If the effort I spent writing this post could instead have gotten everyone reading it competent medical care, I would have done that.*  And I will say for the record that no one should treat this as a substitute for medical treatment. But as an alternative to nothing, I think it holds up quite well.

*In fact I toyed with "find excellent doctors in the bay area" as a project, and decided against it because it would have been pretty costly for me, and I didn't find enough people I expected to act on the information even if I succeeded. I think it's plausible people underestimated their own demand once someone really great was found, but the most likely funder was FTXFF so I'm pretty happy I didn't go through with it.

Thank you for this thorough response. Let me clarify that my med school friend and I have distinct angles on this post, neither of which, I think, is 'the counterfactual to this post is competent, thorough medical care.' We are both quite aware of the shortcomings of the medical system and we both know that patients aren't always as proactive as they should be in treating real medical problems.

I won't speak for him, but I mentioned in my comment above that your paper stands out from the al Naseem paper I linked in being more "galvanizing and readable," as well as in breaking down specific studies.

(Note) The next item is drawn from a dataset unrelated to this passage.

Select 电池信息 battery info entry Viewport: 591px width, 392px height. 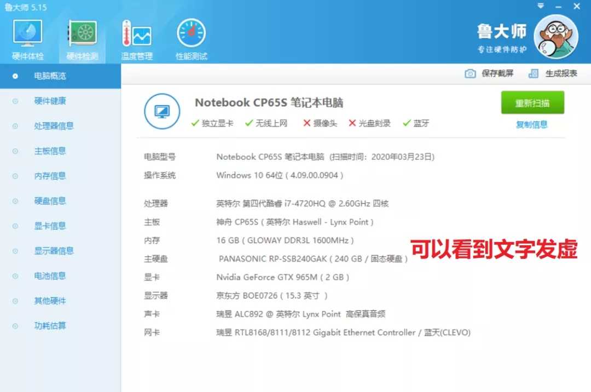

This helps me understand that your central objective is to motivate readers, especially ethical vegans, to get adequately tested for iron deficiency, and that you've crafted this article to appeal to your specific readership. That wasn't entirely clear to me when I read your post, and I understand better where your posts are coming from now that I understand the legwork you're doing behind the scenes. Thanks for sharing.

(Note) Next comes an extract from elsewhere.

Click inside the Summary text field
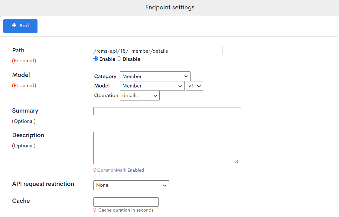 (x=167, y=111)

Maybe this is off topic, but if I'm getting tested for iron deficiency, are there other tests it would make sense to do at the same time (if I'm vegan)? I'm optimizing for minimizing number of doctor's visits/blood draws rather than minimizing cost.

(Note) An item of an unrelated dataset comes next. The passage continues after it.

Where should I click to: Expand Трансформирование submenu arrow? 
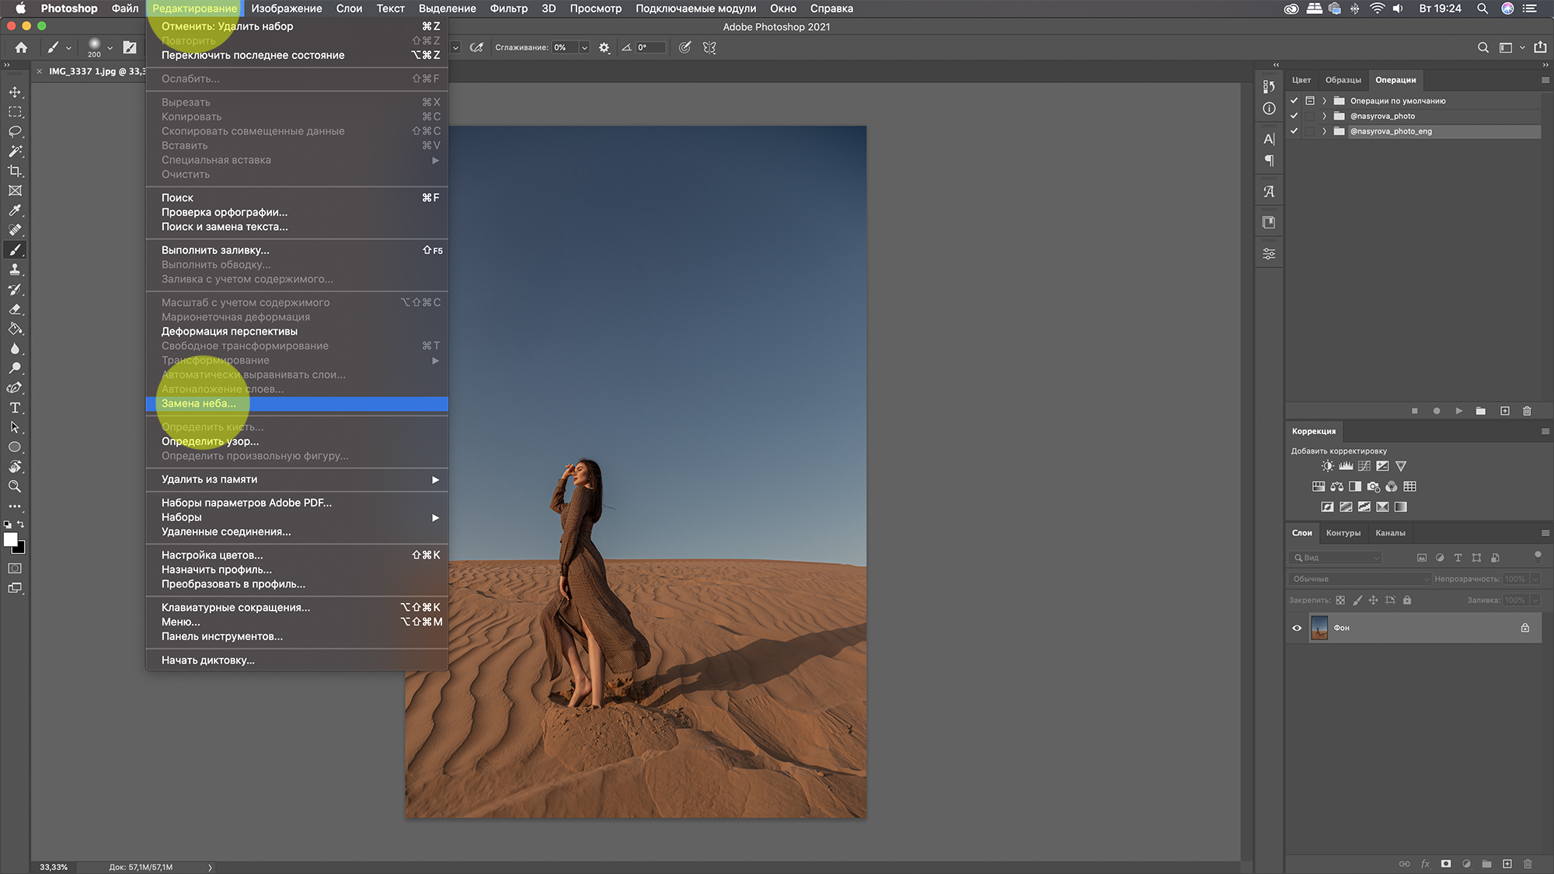coord(434,360)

You can donate blood which has other health benefits and they will tell you blood ferritin since they need to test that to allow you to donate. If you are iron deficient they will turn you away.

The Red Cross tests hemoglobin but not ferritin, which is insufficient.

I haven't quantified these, but the classic vegan deficiencies are Vitamin D and B12. has a decent guide to veganism, although I find them less than totally thorough.

I read a study a few years back that found some women still had iron deficiency symptoms even as high as 60 on the ferritin test. Also was pointed out the "normal" scale for iron was devised the way most things were in the past - on healthy college age white males.

What is problematic about the ferritin test is it is treated like a yes/no rather than a continuum. Get 14 on the rest that where 10 is anemia and could be told it's not iron deficiency.

The best advice is likely "if you have the symptoms of iron deficiency, treat it".

It's definitely one of the most prevalent health problems affecting women globally.

It really is horrific just how many women suffer needlessly from it, when a pill and a vitamin C can work wonders.

I read that Copper deficiency can impact Iron absorption (causing deficiency). Zinc supplementation can cause Copper Deficiency.

Donating blood is a free way to get your hemoglobin levels measured (although, it removes your iron so you shouldn't do it if you are deficient, and should supplement with iron afterwards). I donate about every 3 months for altruistic reasons.


I should also emphasize that it's very possible to overdose on iron (especially if supplementing it) so be careful!